Here are some things you could try:

  • Ground beef
  • A small chunk of beef or pork
  • Beef liver
  • Beef heart
  • Tilapia or other seafood
  • Soft fruits and vegetables

Other Nutritional Requirements of Toads

Nutritional Diet Requirements of Toads
You now know these little piggies eat just about anything they can get their hands on (or should I say tongues?) but remember, toads, just like frogs such as the Pacman, must have constant access to freshwater. And while they don’t actually drink the water, they instead absorb it through their skin.

Offering an occasional free snack to a wild toad is perfectly fine. In fact, it’s an excellent opportunity to observe their feeding behaviors, entertain and teach children about these cute creatures, and interact with nature.
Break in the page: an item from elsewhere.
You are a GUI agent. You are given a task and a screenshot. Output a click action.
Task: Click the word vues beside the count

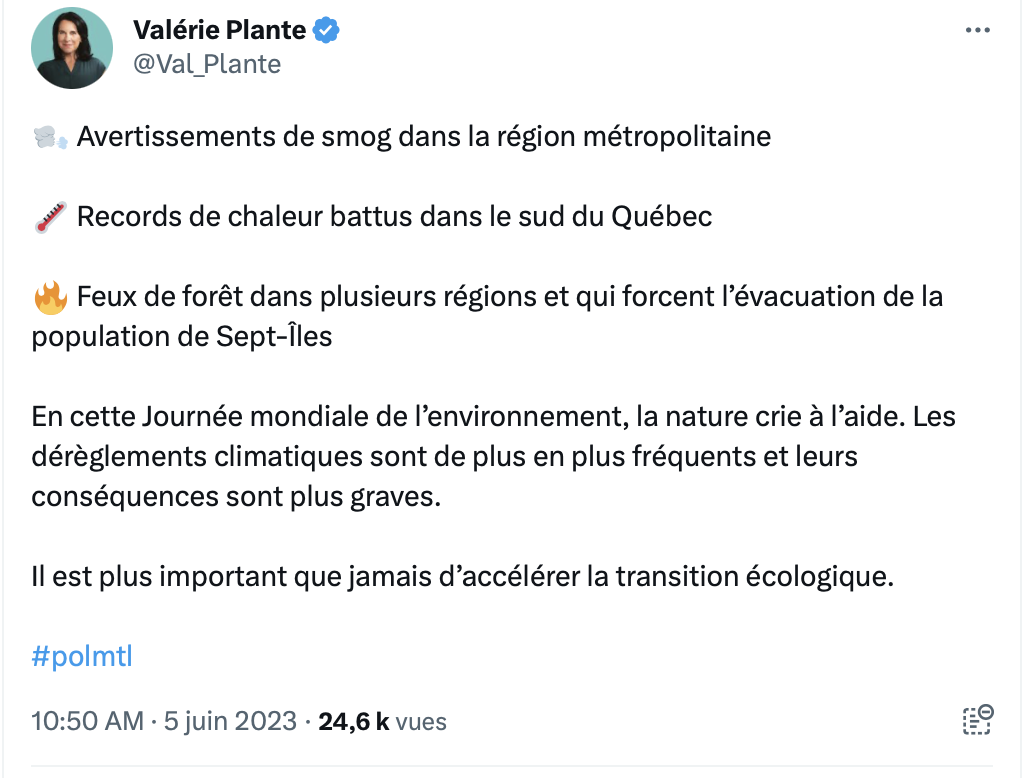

Providing a proper diet to your captive toad is slightly different. It requires a little more thought, planning, and effort.

Since pet toads don’t have access to the same diet variety that they have in the wild, and since farm-raised bugs have lower nutrient profiles than insects in the wild, a captive toad fed only a diet of crickets directly from the pet store can quickly become deficient in specific nutrients.

You can combat this by offering as wide of a variety of food as you can, gut-loading your crickets and roaches with fresh, healthy fruits and veggies, and dusting all feeder insects with vitamin and mineral powder.

Typically, grubs like mealworms, super worms, and black soldier fly larvae contain more nutrients than crickets, but they are also higher in fat.

It’s not unheard of for these little hopping garbage disposals to eat themselves into obesity when given a chance, so keep an eye on their warty waistline!

UVB Lighting

It is still debated whether or not toads require UVB lighting, but it is undoubtedly beneficial for their digestion and provides a helpful Vitamin D3 boost.

Water

As far as water goes, it is always ideal to offer your toad bottled water rather than tap water.

Toads are amphibians, and amphibians absorb water through their skin.

Tap water can contain harmful chemicals and heavy metals that might make your toad sick.

Fruits and Vegetables

Finally, while some toads will eat soft fruits and vegetables, it is definitely not necessary in their diet. In fact, they are strict carnivores.

If your hoppin’ pal enjoys fruits and vegetables, they’re okay to offer, but consider them to be a treat and feed them accordingly.